For some moments the Senator sat in silence, reflecting upon this sentiment, with an occasionally heaving breast. Circumstances forbade his talking about it, but he cast an eye full of criticism upon the fiacre rolling along far in the rear, and remarked, with a fervor most unusual, that he hoped they liked our dust. We certainly made a great deal of it. Momma and I, looking at our fellow travellers, at once decided that the Misses Bingham had been a little hasty. The fat gentleman, who wore a straw hat very far back, and meant to enjoy himself, was certainly our fellow-citizen. So was his wife, and brother-in-law. So were a bride and bridegroom on the box seat—nothing less than the best of everything for an American honeymoon—and so was a solitary man with a short cut bristly beard, a slouch hat, a pink cotton shirt, and a celluloid collar. But there was an indescribable something about all the rest that plainly showed they had never voted for a president or celebrated a Fourth of July. I was still revolving it in my mind when the fat gentleman, who had been thinking of the same thing, said to his neighbour on the other side, a person of serious appearance in a black silk hat, apropos of the line he had crossed by, "I may be wrong, but I shouldn't have put you down to be an American."
"Oh, I guess I am," replied the serious man, "but not the United States kind."
"British North," suggested the fat gentleman, with a smile that acknowledged Her Majesty. "First cousin once removed," and momma and I looked at one another intelligently. We had nothing against Canadians, except that they generally talk as if they had the whole of the St. Lawrence river and Niagara Falls in a perpetual lease from Providence—and we had never seen so many of them together before. The coach was three-quarters full of these foreigners, if the Misses Bingham had only known; but as poppa afterwards said, they were probably not foreign enough. It may have been imagination, but I immediately thought I saw a certain meekness, a habit of deference—I wanted to incite them all to treat the Guelphs as we did. Just then we stopped before the church of St. Augustin, and the guide came swinging along the outside of the coach hoarsely emitting facts. Everybody listened intently, and I noticed upon the Canadian countenances the same determination to be instructed that we always show ourselves. We all meant to get the maximum amount of information for the price, and I don't think any of us have forgotten that the site of St. Augustin is three-cornered and its dome resembles a tiara to this day. For a moment I was sorry for the Misses Bingham, who were absorbing nothing but dust; but, as momma said, they looked very well informed.
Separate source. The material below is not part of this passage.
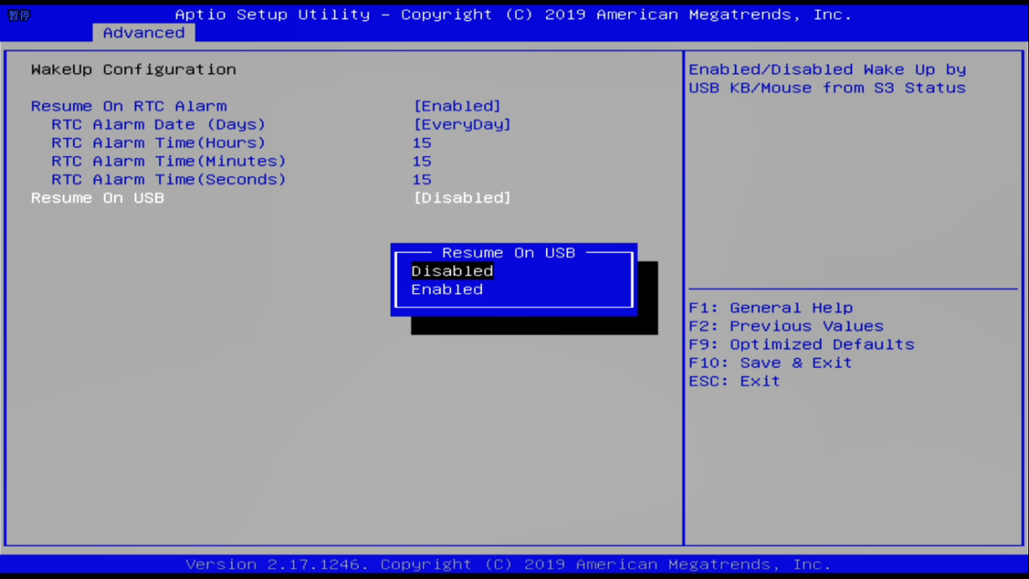Select the RTC Alarm Time(Minutes) label
Image resolution: width=1029 pixels, height=579 pixels.
(169, 162)
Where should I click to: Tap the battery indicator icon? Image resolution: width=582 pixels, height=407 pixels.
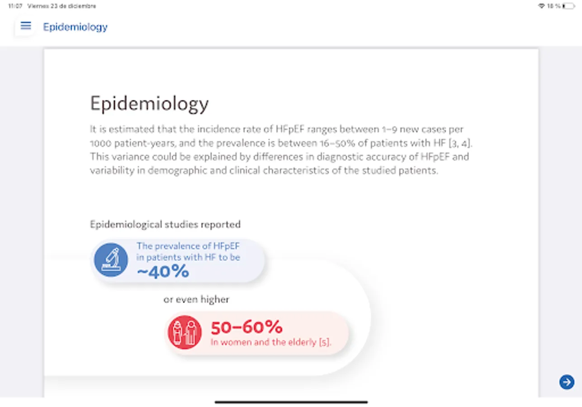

It must be admitted that we were a little shy with the guide—we let him bully us. As poppa said, he was certainly well up in his subject, but that was no reason why he should have treated us as if we had all come from St. Paul or Kansas City. There was a condescension about him that was not explained by the state of his linen, and a familiarity that I had always supposed confined exclusively to the British aristocracy among themselves. He had a red face and a blue eye, with which he looked down on us with scarcely concealed contempt, and he was marvellously agile, distributing his information as open street-car conductors collect fares.
"They seem extremely careful of their herbage in this town," remarked the serious man, and we noticed that it was so. Precautions were taken in wire that would have dissuaded a grasshopper from venturing on it. It grew very neatly inside, doubtless with a certain chic, but it had a look of being put on for the occasion that was essentially Parisian. Also the trees grew up out of iron plates, which was uncomfortable, though, no doubt, highly finished, and the flowers had a cachet about them which made one think of French bonnets. As we rolled into the Bois it became evident that the guide had something special to communicate. He raised his voice and coughed, in a manner which commanded instant attention.